Over the past five years, BOIEDF has consistently maintained an equity exposure between 70–78 per cent, targeting the growth prospects of mid and small-cap stocks. It employs its debt allocation as a stabilising mechanism to counterbalance equity volatility. The fund exits any stock that transitions into the large-cap space, staying true to its mid and small-cap mandate. On average, it has allocated 46 per cent to mid-caps and 31 per cent to small-caps. It applies strict quality filters in small-cap selection, preferring companies with sound business models. To manage liquidity risk, it ensures that 80 per cent of its portfolio can be liquidated within six working days, even under the assumption of just 20 per cent market participation, which limits individual small-cap exposure to 3 per cent.

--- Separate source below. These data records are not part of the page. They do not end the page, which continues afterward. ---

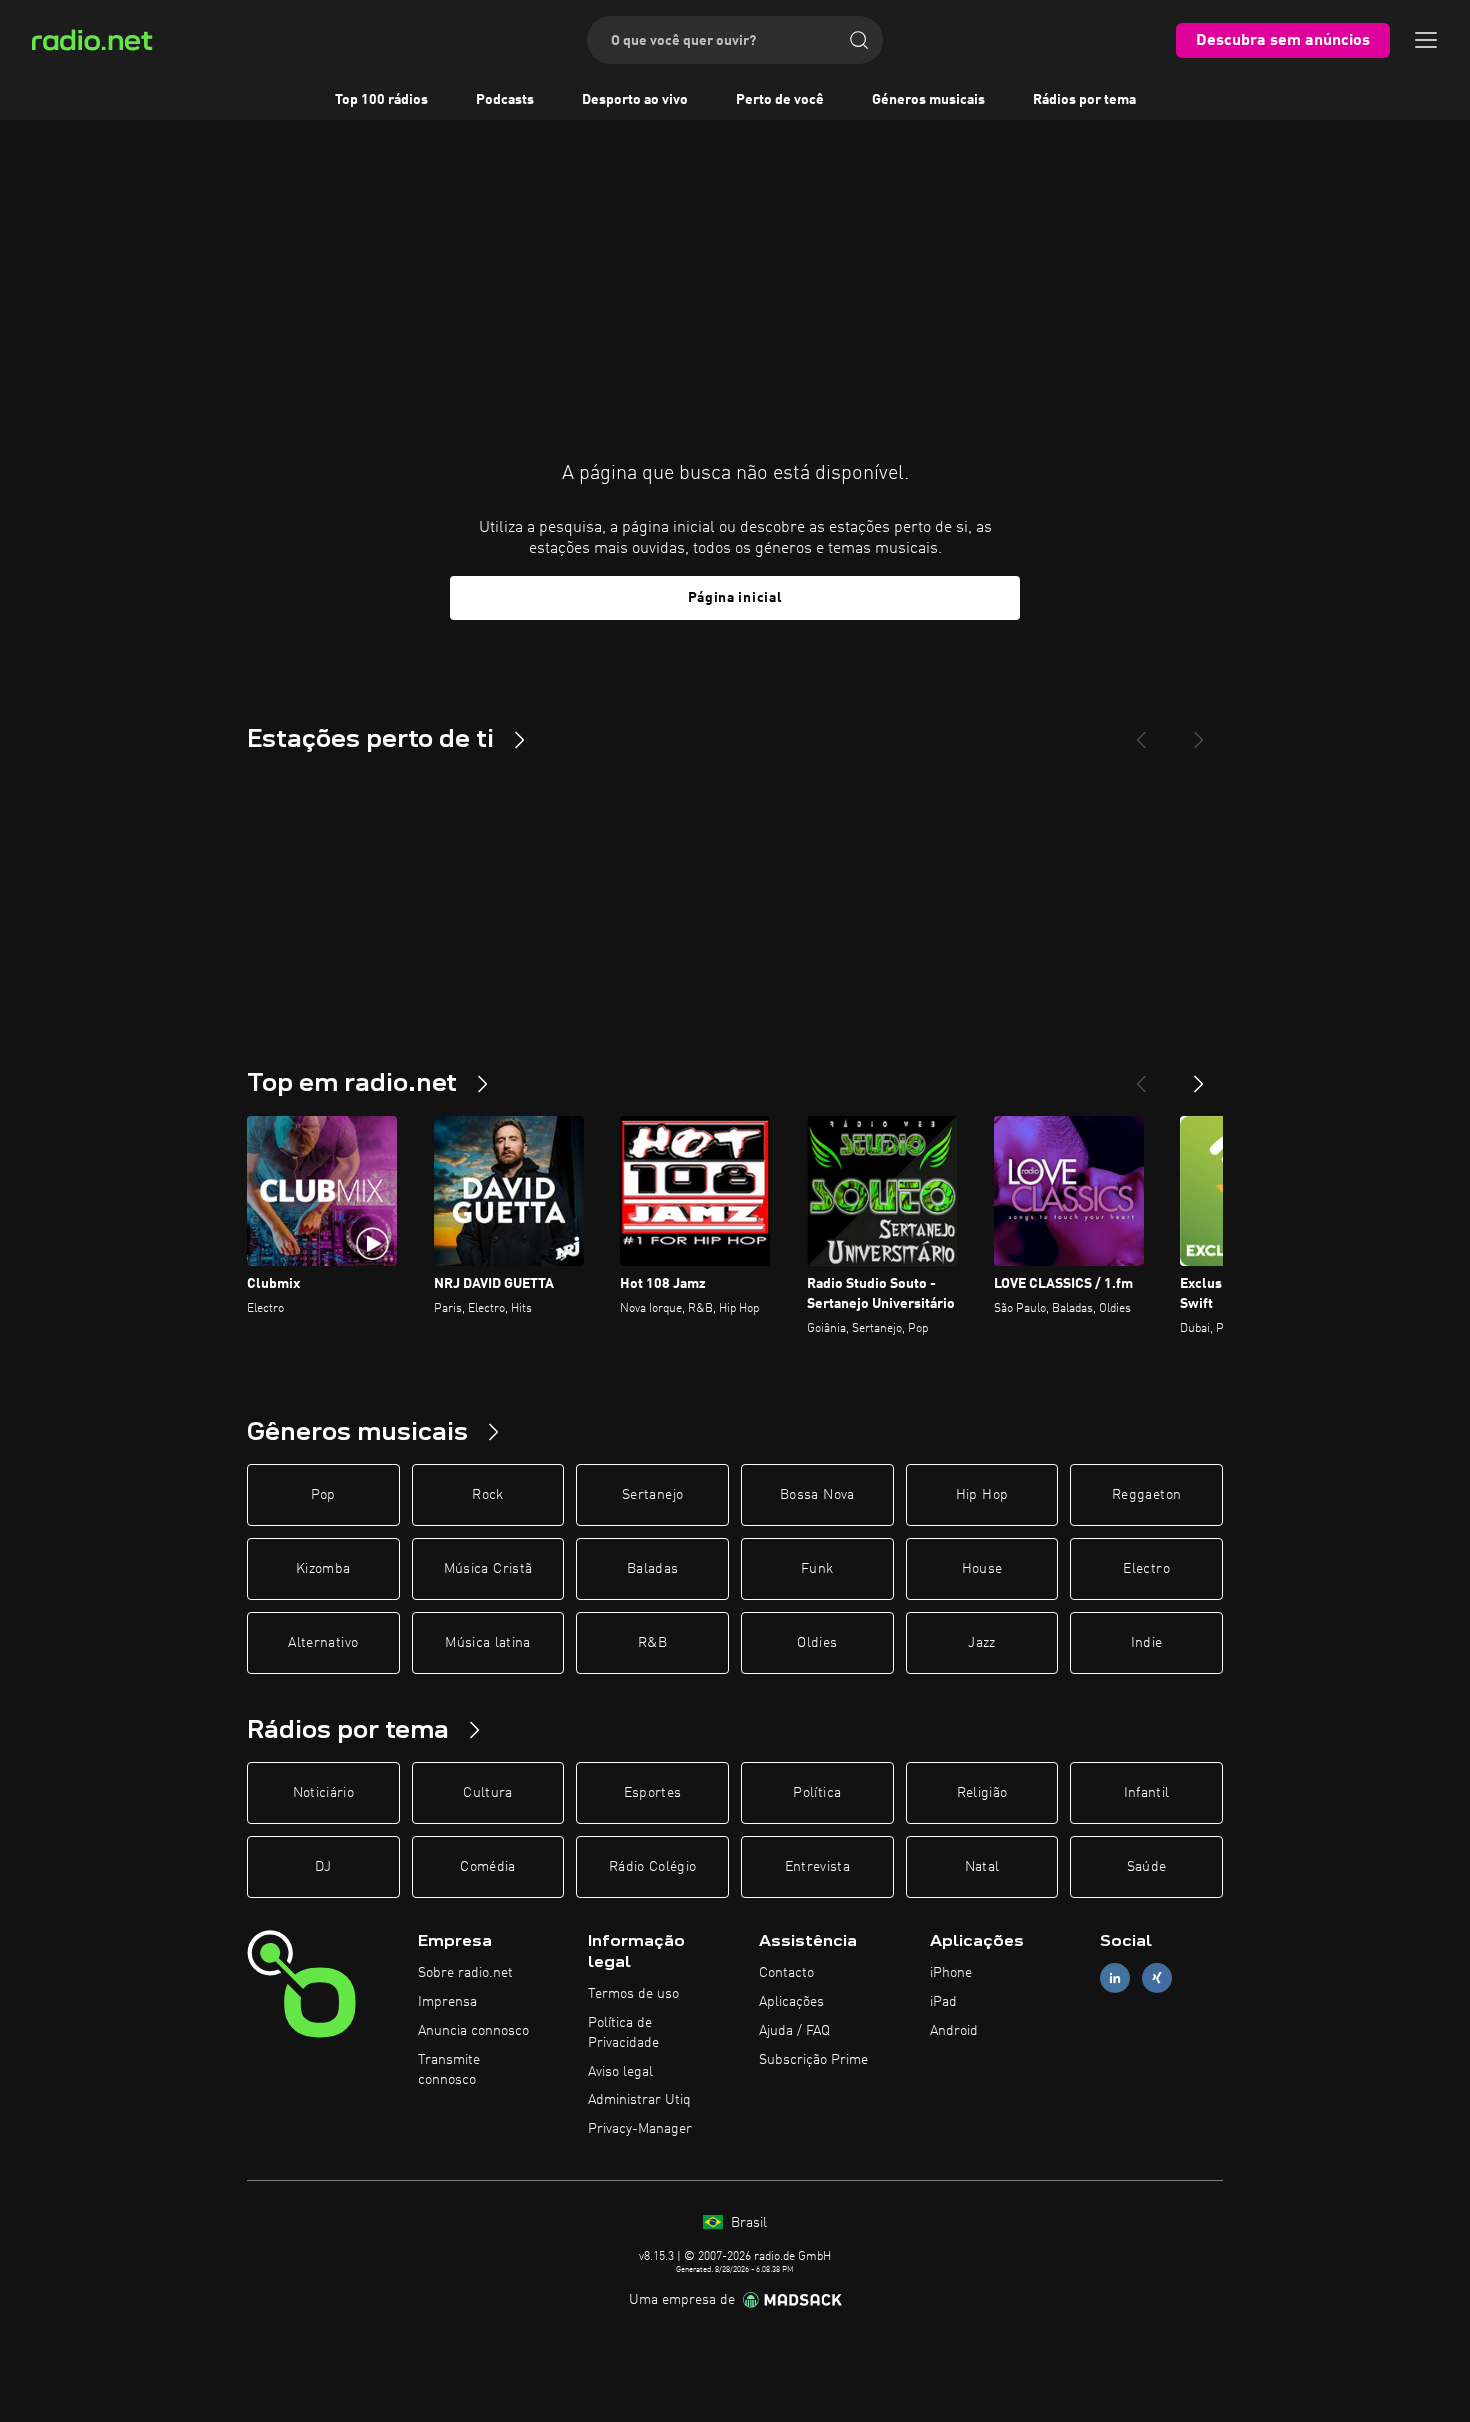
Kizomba (323, 1569)
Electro (1146, 1569)
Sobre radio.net (465, 1973)
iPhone (951, 1973)
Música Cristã (488, 1569)
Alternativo (323, 1643)
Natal (982, 1867)
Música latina (488, 1643)
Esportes (653, 1793)
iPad (943, 2002)
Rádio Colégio (653, 1867)
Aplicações (791, 2002)
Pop (323, 1495)
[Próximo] (1199, 1076)
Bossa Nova (817, 1495)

Disciplined stock selection
BOIEDF’s stock picking is based on financial parameters such as return on equity, cash flow strength, and a qualitative analysis of business sustainability and competitive edge. Currently, the portfolio leans towards domestic themes, in alignment with government-led capital expenditure. The fund favours infrastructure, power, and consumer discretionary sectors while being selective in financial services, non-consumer discretionary, and IT. Diversification is maintained with the fund holding between 40 and 68 stocks over the past five years.

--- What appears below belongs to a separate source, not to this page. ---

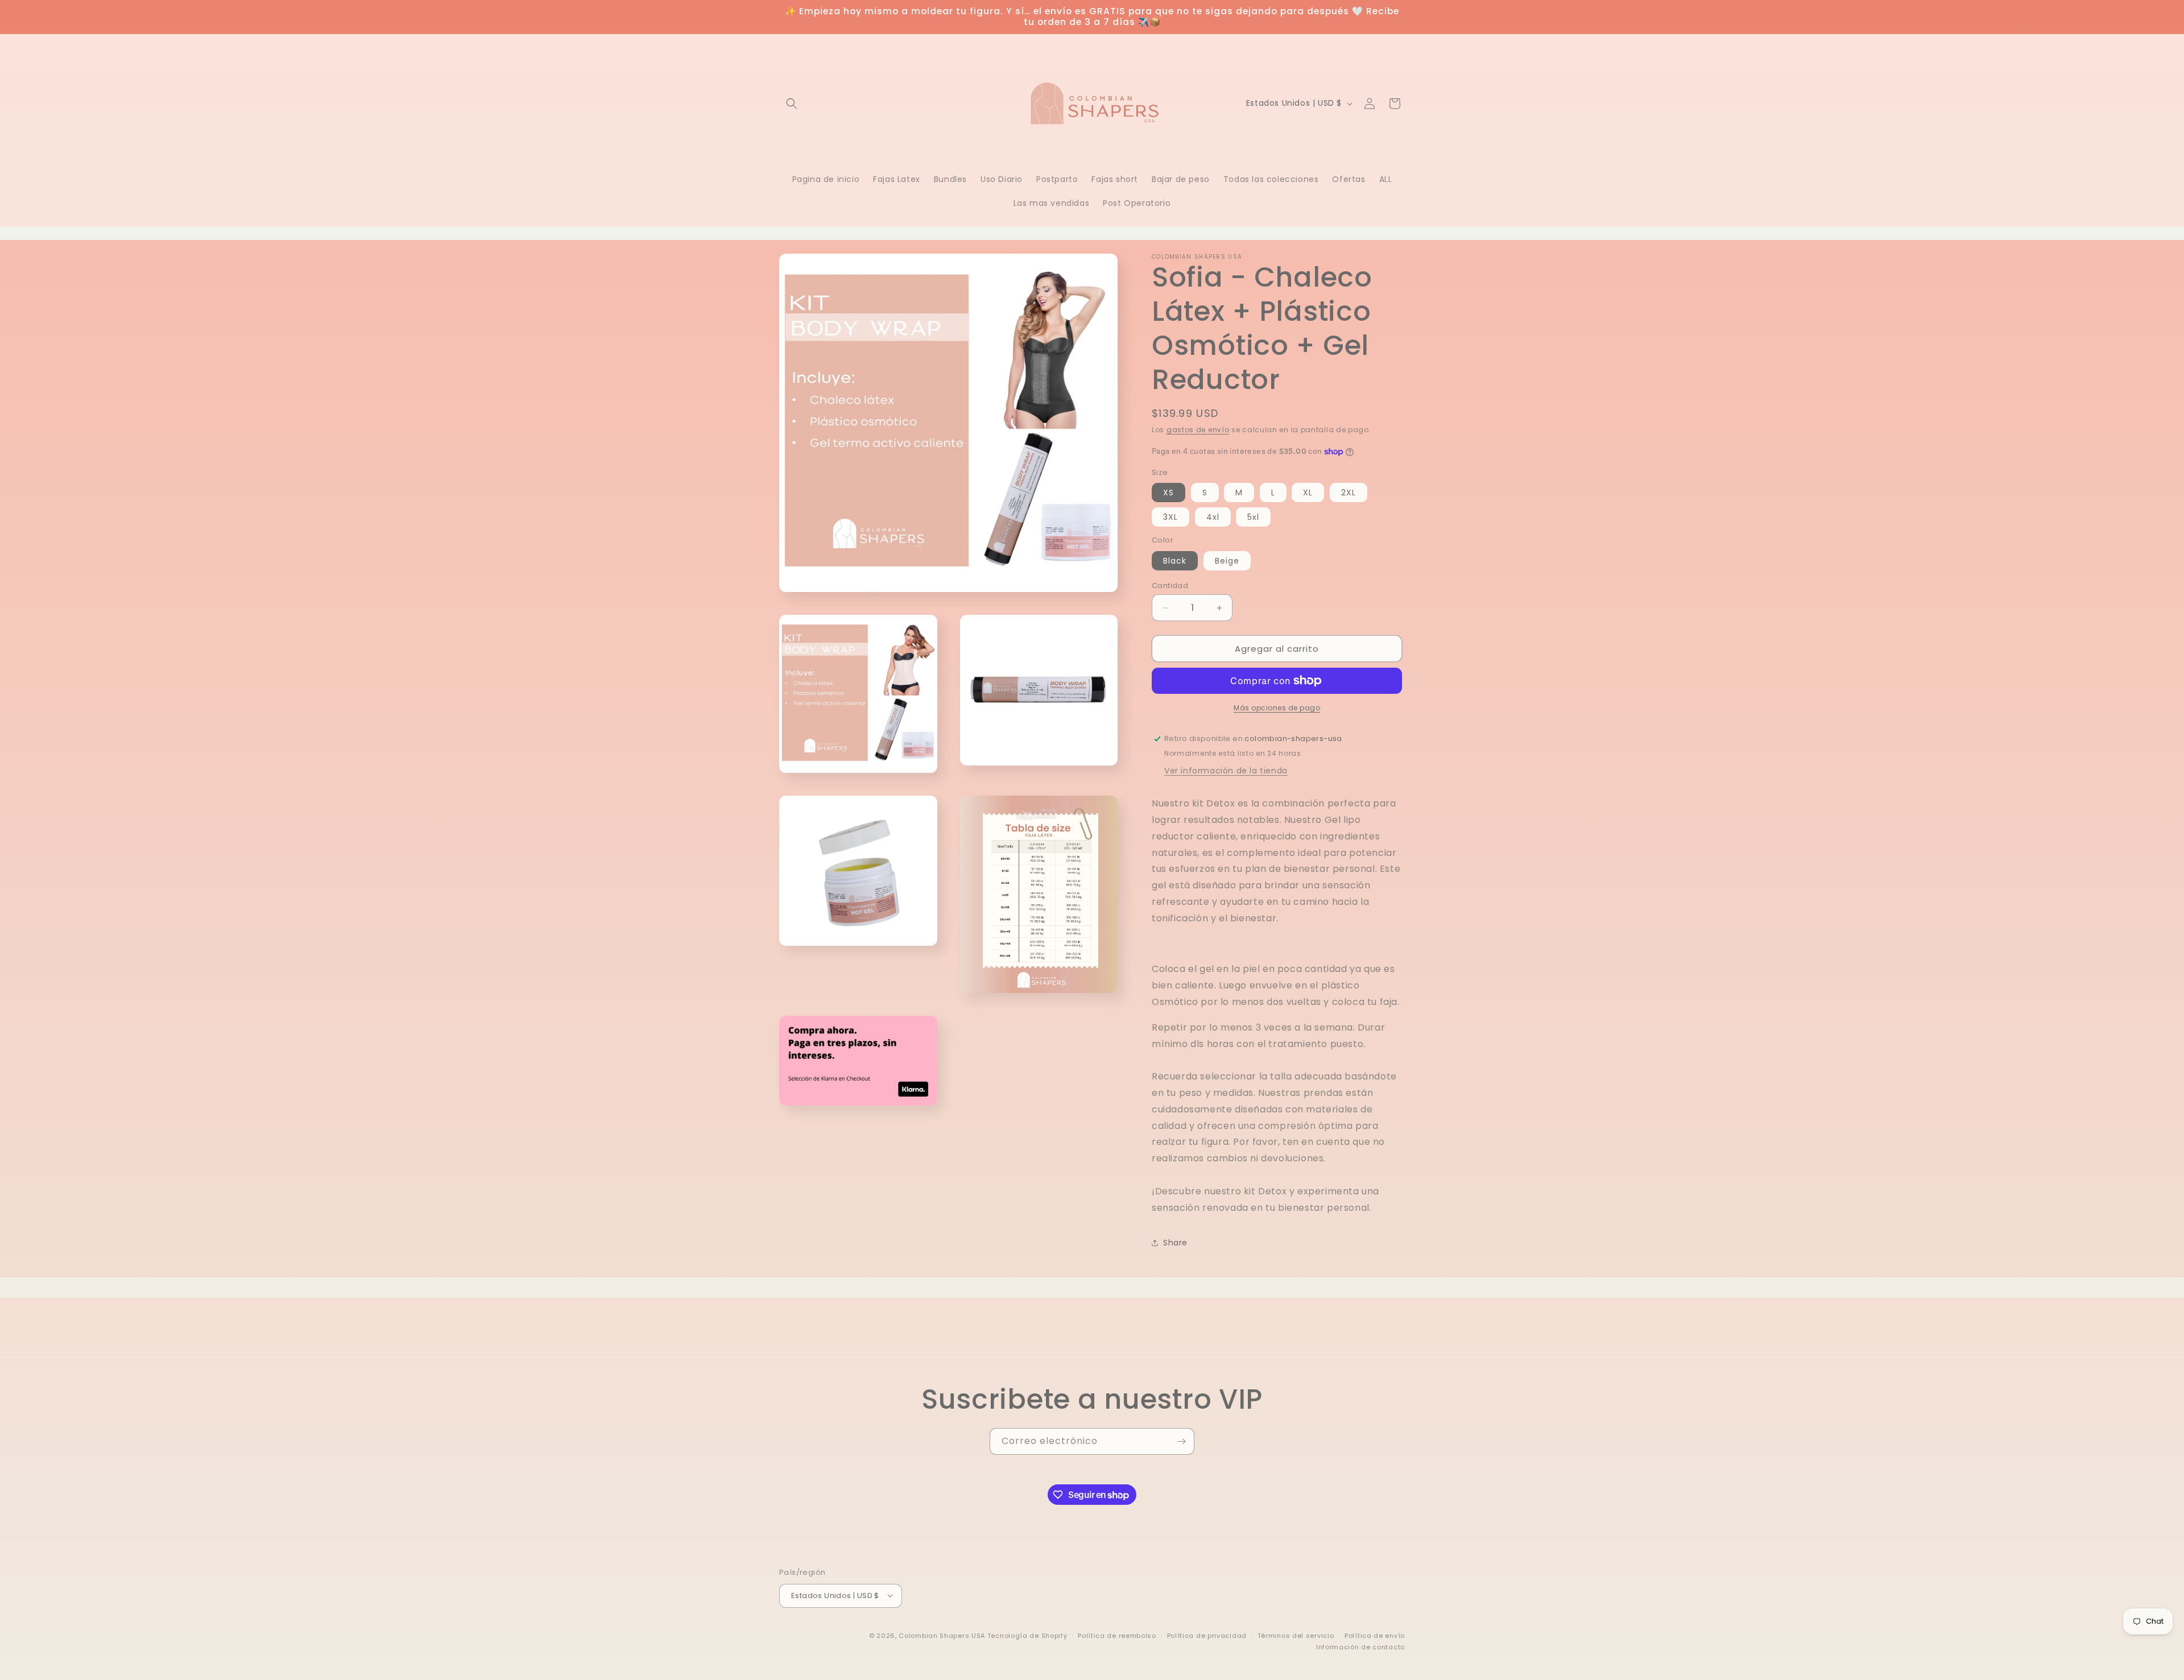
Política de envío (1375, 1635)
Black (1174, 560)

Debt as a volatility cushion
Managed by Alok Singh, who oversees both the equity and debt sides, the fund adopts a conservative debt strategy. It prefers short-duration instruments with tenures of 1–2 years, largely in AAA and AA+ rated securities, deliberately avoiding high-yield credit bets. The debt allocation is passively held but tactically deployed to manage liquidity and reduce volatility. This structure allows the fund to absorb market shocks better and take advantage of opportunities without needing to sell equity holdings under pressure.
Performance
The fund has delivered commendable performance during bull phases such as August 2020 to December 2021 and August 2022 to December 2024. However, it lagged behind peers during market corrections, notably in the downturn between December 2024 and March 2025, when it posted a return of -17 per cent compared to the category average of -13 per cent. Despite this, its long-term performance remains robust, with five-year rolling returns averaging 18 per cent annually, well above the category average of 13 per cent. These returns have varied between 9 per cent and 30 per cent. However, this outperformance comes with higher volatility; the fund’s annualised standard deviation of 15.7 per cent is the second highest in the category, compared to the average of 11.7 per cent.
The expense ratio for the regular plan is 2.08 per cent, close to the category average of 2.03 per cent, while the direct plan is slightly cheaper at 0.77 per cent, below the category norm of 0.83 per cent.
Who should consider?
Several other aggressive hybrid schemes, such as LIC MF, HSBC, and JM Aggressive Hybrid, also maintain notable mid and small-cap allocations, with exposures of up to 35 per cent. BOIEDF, with its significantly higher 71 per cent exposure, stands out as a high-risk, high-reward option. Despite its eye-popping returns during market rallies, the fund is not suitable for investors with a low-risk appetite. For those hesitant to commit fully to mid and small-cap funds due to volatility, this fund offers a middle path: growth potential with some degree of stability. It can also serve as a suitable addition to the portfolio of long-term investors aiming for better risk-adjusted returns while keeping mid and small-cap exposure at a manageable level.